───── RECORDS ─────

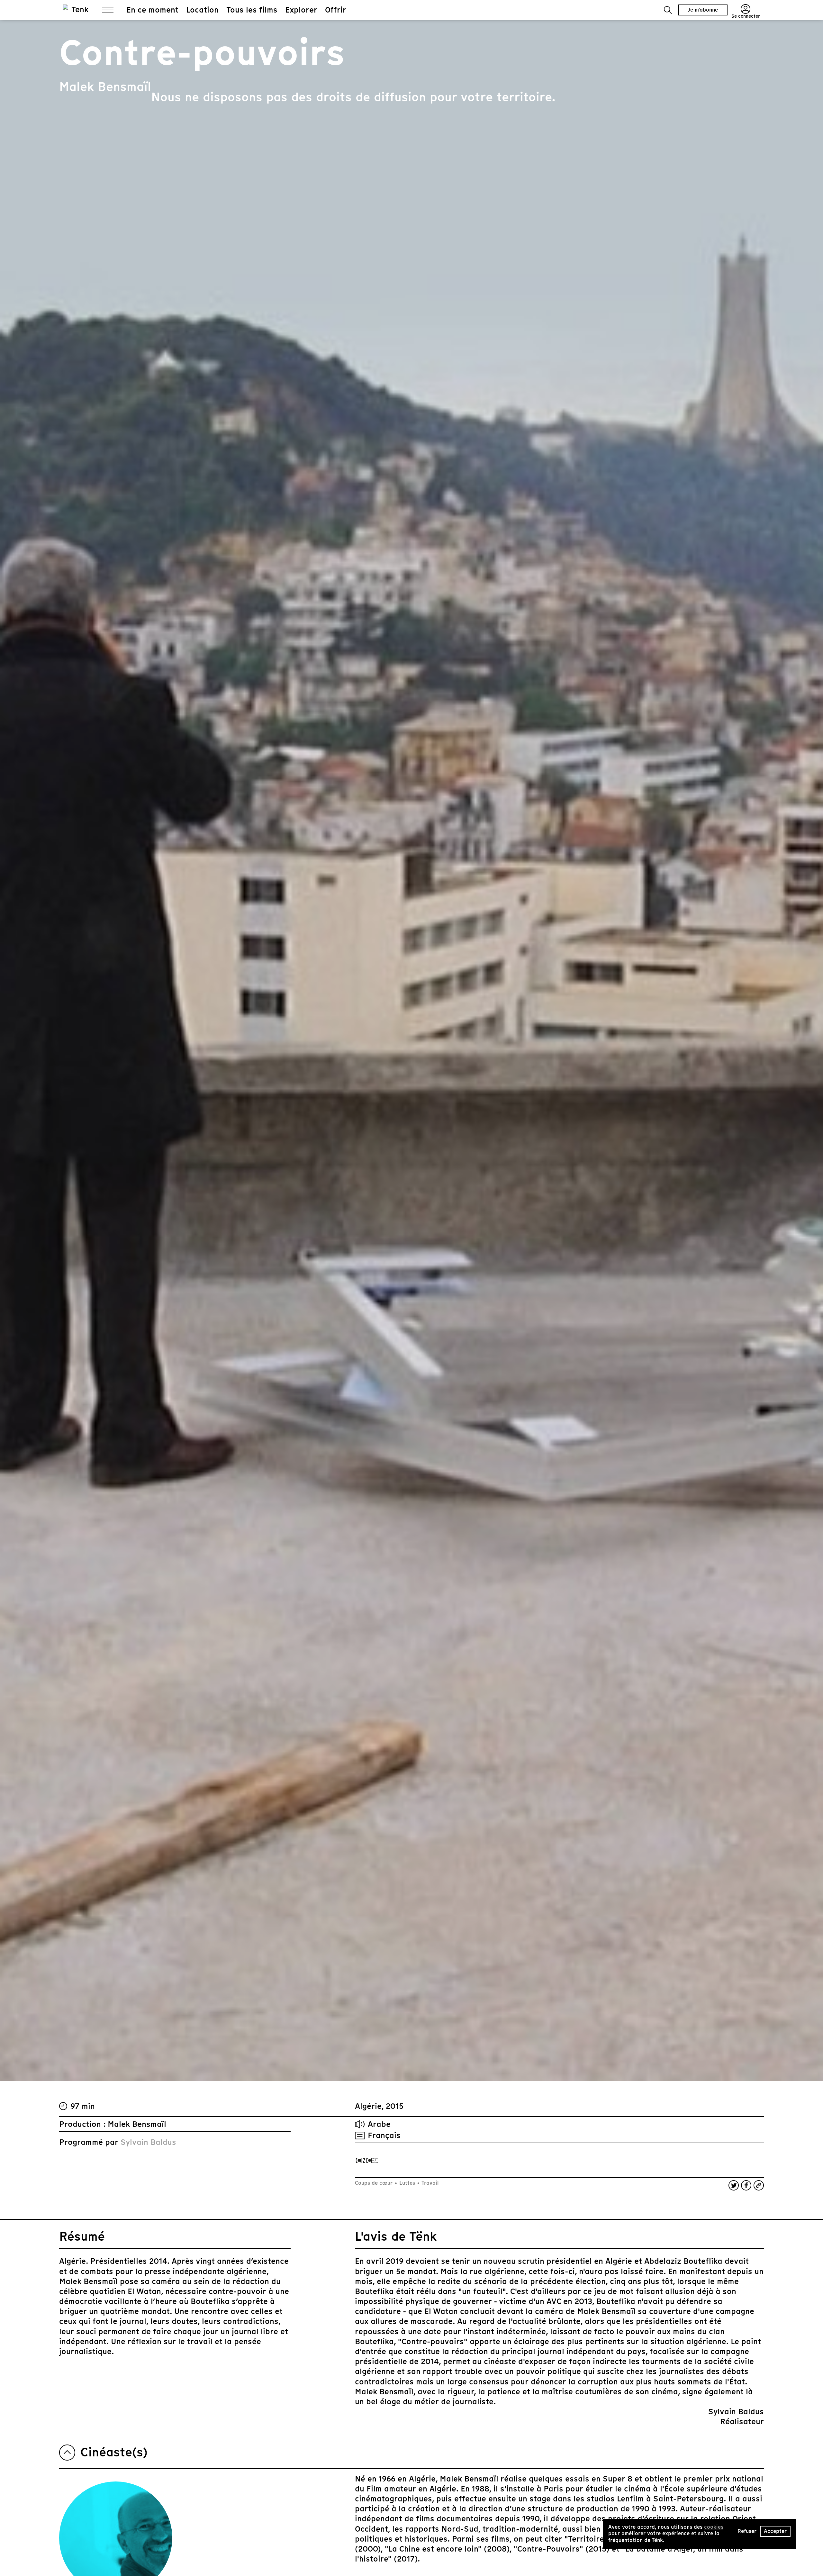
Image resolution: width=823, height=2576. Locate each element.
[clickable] (367, 2160)
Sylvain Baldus (148, 2142)
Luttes (407, 2183)
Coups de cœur (374, 2183)
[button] (668, 10)
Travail (429, 2183)
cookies (713, 2527)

─────

Repeat the material exactly. Any picture in it should be dropped.

Image resolution: width=823, height=2576. Locate each element.
[clickable] (367, 2160)
Sylvain Baldus (148, 2142)
Luttes (407, 2183)
Coups de cœur (374, 2183)
[button] (668, 10)
Travail (429, 2183)
cookies (713, 2527)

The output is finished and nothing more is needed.